__DESCRIPTION OF THE TASK__:
The whole listing that follows should be printed again, unchanged.

GIVEN RECORDS section start

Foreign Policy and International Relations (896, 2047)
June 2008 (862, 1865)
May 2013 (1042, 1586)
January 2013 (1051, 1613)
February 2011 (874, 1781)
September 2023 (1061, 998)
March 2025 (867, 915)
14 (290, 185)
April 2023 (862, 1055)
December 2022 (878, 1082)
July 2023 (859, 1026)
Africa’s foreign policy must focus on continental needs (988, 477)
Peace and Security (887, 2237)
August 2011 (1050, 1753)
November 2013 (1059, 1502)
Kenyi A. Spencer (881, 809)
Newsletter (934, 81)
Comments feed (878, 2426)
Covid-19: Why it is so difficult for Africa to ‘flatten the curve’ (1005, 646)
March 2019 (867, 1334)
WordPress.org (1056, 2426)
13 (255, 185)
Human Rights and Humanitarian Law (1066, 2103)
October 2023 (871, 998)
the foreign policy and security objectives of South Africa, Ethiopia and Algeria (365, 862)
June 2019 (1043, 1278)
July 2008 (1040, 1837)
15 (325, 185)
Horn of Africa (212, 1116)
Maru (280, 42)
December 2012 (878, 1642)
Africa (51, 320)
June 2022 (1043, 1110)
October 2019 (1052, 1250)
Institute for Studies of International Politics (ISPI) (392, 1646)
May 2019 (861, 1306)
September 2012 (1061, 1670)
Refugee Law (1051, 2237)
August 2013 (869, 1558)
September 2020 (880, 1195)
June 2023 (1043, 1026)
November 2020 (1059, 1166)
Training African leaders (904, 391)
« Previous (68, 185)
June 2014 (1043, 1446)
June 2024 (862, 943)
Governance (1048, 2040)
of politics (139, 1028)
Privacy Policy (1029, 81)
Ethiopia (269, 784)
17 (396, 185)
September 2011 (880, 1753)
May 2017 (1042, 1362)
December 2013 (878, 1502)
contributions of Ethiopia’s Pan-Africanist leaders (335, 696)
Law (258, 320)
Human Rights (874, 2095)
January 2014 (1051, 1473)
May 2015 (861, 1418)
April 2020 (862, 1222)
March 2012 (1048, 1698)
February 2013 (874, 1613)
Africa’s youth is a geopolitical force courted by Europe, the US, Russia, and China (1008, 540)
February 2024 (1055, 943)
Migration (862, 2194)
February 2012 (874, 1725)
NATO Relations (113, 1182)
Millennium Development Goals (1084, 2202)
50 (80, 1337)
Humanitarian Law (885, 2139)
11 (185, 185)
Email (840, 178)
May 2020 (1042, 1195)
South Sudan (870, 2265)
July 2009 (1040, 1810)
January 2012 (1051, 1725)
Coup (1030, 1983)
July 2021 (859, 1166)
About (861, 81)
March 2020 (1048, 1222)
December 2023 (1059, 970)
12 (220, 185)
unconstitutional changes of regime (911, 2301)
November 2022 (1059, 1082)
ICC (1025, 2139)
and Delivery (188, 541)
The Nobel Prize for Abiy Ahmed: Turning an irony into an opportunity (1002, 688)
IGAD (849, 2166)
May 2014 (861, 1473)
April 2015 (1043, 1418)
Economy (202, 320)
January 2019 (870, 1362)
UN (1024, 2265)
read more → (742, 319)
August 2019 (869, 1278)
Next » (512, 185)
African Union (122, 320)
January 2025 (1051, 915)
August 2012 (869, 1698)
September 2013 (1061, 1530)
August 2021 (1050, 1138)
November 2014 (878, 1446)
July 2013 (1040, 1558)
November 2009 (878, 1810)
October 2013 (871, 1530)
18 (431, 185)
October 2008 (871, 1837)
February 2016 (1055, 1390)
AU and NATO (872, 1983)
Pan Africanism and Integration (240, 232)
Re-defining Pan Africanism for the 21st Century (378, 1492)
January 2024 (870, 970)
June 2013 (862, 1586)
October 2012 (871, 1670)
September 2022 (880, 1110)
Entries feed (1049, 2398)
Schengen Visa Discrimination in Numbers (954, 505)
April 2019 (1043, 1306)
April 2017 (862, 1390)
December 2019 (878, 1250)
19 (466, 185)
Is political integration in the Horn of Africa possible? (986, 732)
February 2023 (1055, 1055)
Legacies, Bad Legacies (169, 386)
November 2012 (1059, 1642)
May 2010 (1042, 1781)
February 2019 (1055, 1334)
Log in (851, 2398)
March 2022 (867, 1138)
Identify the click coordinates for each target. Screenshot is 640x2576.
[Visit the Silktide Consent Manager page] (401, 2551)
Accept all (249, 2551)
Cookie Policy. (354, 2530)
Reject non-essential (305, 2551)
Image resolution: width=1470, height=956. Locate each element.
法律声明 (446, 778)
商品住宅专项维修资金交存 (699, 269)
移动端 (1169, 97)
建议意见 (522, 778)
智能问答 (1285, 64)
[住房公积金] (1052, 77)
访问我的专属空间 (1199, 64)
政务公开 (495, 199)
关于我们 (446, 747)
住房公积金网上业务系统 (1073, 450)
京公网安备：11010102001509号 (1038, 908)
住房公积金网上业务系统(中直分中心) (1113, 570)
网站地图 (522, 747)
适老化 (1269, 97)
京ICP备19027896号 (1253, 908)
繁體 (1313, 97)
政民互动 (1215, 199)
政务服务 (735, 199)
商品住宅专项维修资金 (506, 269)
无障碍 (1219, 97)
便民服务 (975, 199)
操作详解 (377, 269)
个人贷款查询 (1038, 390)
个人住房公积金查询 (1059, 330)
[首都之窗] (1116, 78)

GIVEN RECORDS section end

__EXERCISE SOLUTION__:
Foreign Policy and International Relations (896, 2047)
June 2008 (862, 1865)
May 2013 (1042, 1586)
January 2013 (1051, 1613)
February 2011 (874, 1781)
September 2023 (1061, 998)
March 2025 (867, 915)
14 (290, 185)
April 2023 (862, 1055)
December 2022 (878, 1082)
July 2023 (859, 1026)
Africa’s foreign policy must focus on continental needs (988, 477)
Peace and Security (887, 2237)
August 2011 (1050, 1753)
November 2013 (1059, 1502)
Kenyi A. Spencer (881, 809)
Newsletter (934, 81)
Comments feed (878, 2426)
Covid-19: Why it is so difficult for Africa to ‘flatten the curve’ (1005, 646)
March 2019 (867, 1334)
WordPress.org (1056, 2426)
13 (255, 185)
Human Rights and Humanitarian Law (1066, 2103)
October 2023 (871, 998)
the foreign policy and security objectives of South Africa, Ethiopia and Algeria (365, 862)
June 2019 (1043, 1278)
July 2008 (1040, 1837)
15 (325, 185)
Horn of Africa (212, 1116)
Maru (280, 42)
December 2012 (878, 1642)
Africa (51, 320)
June 2022 (1043, 1110)
October 2019 (1052, 1250)
Institute for Studies of International Politics (ISPI) (392, 1646)
May 2019 (861, 1306)
September 2012 (1061, 1670)
Refugee Law (1051, 2237)
August 2013 (869, 1558)
September 2020 (880, 1195)
June 2023 (1043, 1026)
November 2020 (1059, 1166)
Training African leaders (904, 391)
« Previous (68, 185)
June 2014 (1043, 1446)
June 2024 (862, 943)
Governance (1048, 2040)
of politics (139, 1028)
Privacy Policy (1029, 81)
Ethiopia (269, 784)
17 (396, 185)
September 2011 (880, 1753)
May 2017 (1042, 1362)
December 2013 (878, 1502)
contributions of Ethiopia’s Pan-Africanist leaders (335, 696)
Law (258, 320)
Human Rights (874, 2095)
January 2014 (1051, 1473)
May 2015 (861, 1418)
April 2020 (862, 1222)
March 2012 (1048, 1698)
February 2013 (874, 1613)
Africa’s youth is a geopolitical force courted by Europe, the US, Russia, and China (1008, 540)
February 2024 (1055, 943)
Migration (862, 2194)
February 2012 (874, 1725)
NATO Relations (113, 1182)
Millennium Development Goals (1084, 2202)
50 (80, 1337)
Humanitarian Law (885, 2139)
11 (185, 185)
Email (840, 178)
May 2020 (1042, 1195)
South Sudan (870, 2265)
July 2009 (1040, 1810)
January 2012 (1051, 1725)
Coup (1030, 1983)
July 2021 (859, 1166)
About (861, 81)
March 2020 (1048, 1222)
December 2023 (1059, 970)
12 (220, 185)
unconstitutional changes of regime (911, 2301)
November 2022 (1059, 1082)
ICC (1025, 2139)
and Delivery (188, 541)
The Nobel Prize for Abiy Ahmed: Turning an irony into an opportunity (1002, 688)
IGAD (849, 2166)
May 2014 (861, 1473)
April 2015 (1043, 1418)
Economy (202, 320)
January 2019 (870, 1362)
UN (1024, 2265)
read more → (742, 319)
August 2019 (869, 1278)
Next » (512, 185)
African Union (122, 320)
January 2025 (1051, 915)
August 2012 (869, 1698)
September 2013 (1061, 1530)
August 2021 (1050, 1138)
November 2014 (878, 1446)
July 2013 (1040, 1558)
November 2009 (878, 1810)
October 2013 (871, 1530)
18 (431, 185)
October 2008 (871, 1837)
February 2016 (1055, 1390)
AU and NATO (872, 1983)
Pan Africanism and Integration (240, 232)
Re-defining Pan Africanism for the 21st Century (378, 1492)
January 2024 (870, 970)
June 2013 (862, 1586)
October 2012 (871, 1670)
September 2022 (880, 1110)
Entries feed (1049, 2398)
Schengen Visa Discrimination in Numbers (954, 505)
April 2019 (1043, 1306)
April 2017 (862, 1390)
December 2019 (878, 1250)
19 (466, 185)
Is political integration in the Horn of Africa possible? (986, 732)
February 2023 (1055, 1055)
Legacies, Bad Legacies (169, 386)
November 2012 (1059, 1642)
May 2010 (1042, 1781)
February 2019 (1055, 1334)
Log in (851, 2398)
March 2022 (867, 1138)
Identify the click coordinates for each target. Screenshot is 640x2576.
[Visit the Silktide Consent Manager page] (401, 2551)
Accept all (249, 2551)
Cookie Policy. (354, 2530)
Reject non-essential (305, 2551)
Image resolution: width=1470, height=956. Locate each element.
法律声明 (446, 778)
商品住宅专项维修资金交存 (699, 269)
移动端 (1169, 97)
建议意见 (522, 778)
智能问答 (1285, 64)
[住房公积金] (1052, 77)
访问我的专属空间 (1199, 64)
政务公开 (495, 199)
关于我们 (446, 747)
住房公积金网上业务系统 (1073, 450)
京公网安备：11010102001509号 (1038, 908)
住房公积金网上业务系统(中直分中心) (1113, 570)
网站地图 (522, 747)
适老化 (1269, 97)
京ICP备19027896号 (1253, 908)
繁體 (1313, 97)
政民互动 (1215, 199)
政务服务 (735, 199)
商品住宅专项维修资金 (506, 269)
无障碍 (1219, 97)
便民服务 (975, 199)
操作详解 (377, 269)
个人贷款查询 (1038, 390)
个人住房公积金查询 (1059, 330)
[首都之窗] (1116, 78)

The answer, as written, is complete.